And yet, despite this bleak reality, I remain hopeful. History teaches us that crisis can be clarifying. It can reveal what is broken - and what must be built.
Today’s fight is not merely about policy disagreements. It is about whose voices count, whose pain is legible, and whose future this nation is willing to protect. It is about whether we will be a multiracial democracy, or something far less just and far more dangerous. And that choice will not be made in the abstract. It will be made in city council meetings, state legislatures, classrooms, and courtrooms - through the daily work of civic engagement, organizing, lawmaking, and resistance.
To resolve today’s divisions, we cannot paper over them.
We must confront the root causes: centuries of racial capitalism, white supremacy, and patriarchal governance that have excluded too many from the promises of democracy.
We must stop treating racism and inequality as unfortunate relics of the past and instead name them as ongoing systems of control and dispossession.
We must also recommit to the principle that democracy is not self-executing.
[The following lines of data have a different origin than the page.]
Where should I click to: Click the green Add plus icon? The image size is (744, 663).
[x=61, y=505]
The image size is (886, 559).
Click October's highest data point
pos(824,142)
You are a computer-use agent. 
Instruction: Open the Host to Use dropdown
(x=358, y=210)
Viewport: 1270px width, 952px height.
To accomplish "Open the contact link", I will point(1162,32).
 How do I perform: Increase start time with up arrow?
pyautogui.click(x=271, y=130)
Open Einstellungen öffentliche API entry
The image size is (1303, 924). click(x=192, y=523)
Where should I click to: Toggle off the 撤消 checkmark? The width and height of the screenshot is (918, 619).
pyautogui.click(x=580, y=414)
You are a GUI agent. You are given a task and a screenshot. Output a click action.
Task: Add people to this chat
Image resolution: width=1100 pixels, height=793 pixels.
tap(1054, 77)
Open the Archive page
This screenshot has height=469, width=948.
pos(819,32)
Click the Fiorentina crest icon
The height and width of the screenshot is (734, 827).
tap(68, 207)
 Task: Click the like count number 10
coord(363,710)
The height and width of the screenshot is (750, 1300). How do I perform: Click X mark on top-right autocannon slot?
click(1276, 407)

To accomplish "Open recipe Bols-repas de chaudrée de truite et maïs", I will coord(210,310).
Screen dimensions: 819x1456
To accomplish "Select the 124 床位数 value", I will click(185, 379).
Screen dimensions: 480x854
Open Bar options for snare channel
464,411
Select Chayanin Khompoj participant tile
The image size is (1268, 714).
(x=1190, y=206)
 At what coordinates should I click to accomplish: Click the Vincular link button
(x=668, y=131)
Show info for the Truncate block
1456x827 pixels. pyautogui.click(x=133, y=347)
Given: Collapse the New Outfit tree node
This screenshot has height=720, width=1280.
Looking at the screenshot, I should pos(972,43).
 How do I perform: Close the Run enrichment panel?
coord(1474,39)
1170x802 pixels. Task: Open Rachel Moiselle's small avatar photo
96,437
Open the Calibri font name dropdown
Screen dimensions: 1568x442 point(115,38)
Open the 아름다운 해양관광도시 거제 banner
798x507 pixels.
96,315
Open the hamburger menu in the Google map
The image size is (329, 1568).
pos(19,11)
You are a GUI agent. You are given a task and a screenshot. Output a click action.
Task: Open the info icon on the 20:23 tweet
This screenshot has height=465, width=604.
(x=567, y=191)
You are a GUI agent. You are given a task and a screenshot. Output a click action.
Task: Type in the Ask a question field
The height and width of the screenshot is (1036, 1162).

It must be actively cultivated and protected, especially for those whose rights have always been most precarious.
If the United States hopes to retain moral authority on the global stage, we must confront our own democratic backsliding. We cannot defend freedom abroad while criminalizing protest and dissent at home. We cannot call for international human rights while banning books, undermining elections, and denying health care to entire communities.
The next ten years will determine whether the moral arc of the United States will bend once again toward justice - or break entirely. The question is not whether we face division. The question is whether we meet it with denial or with a deeper democracy worthy of the constitutional promises we make and the people it serves.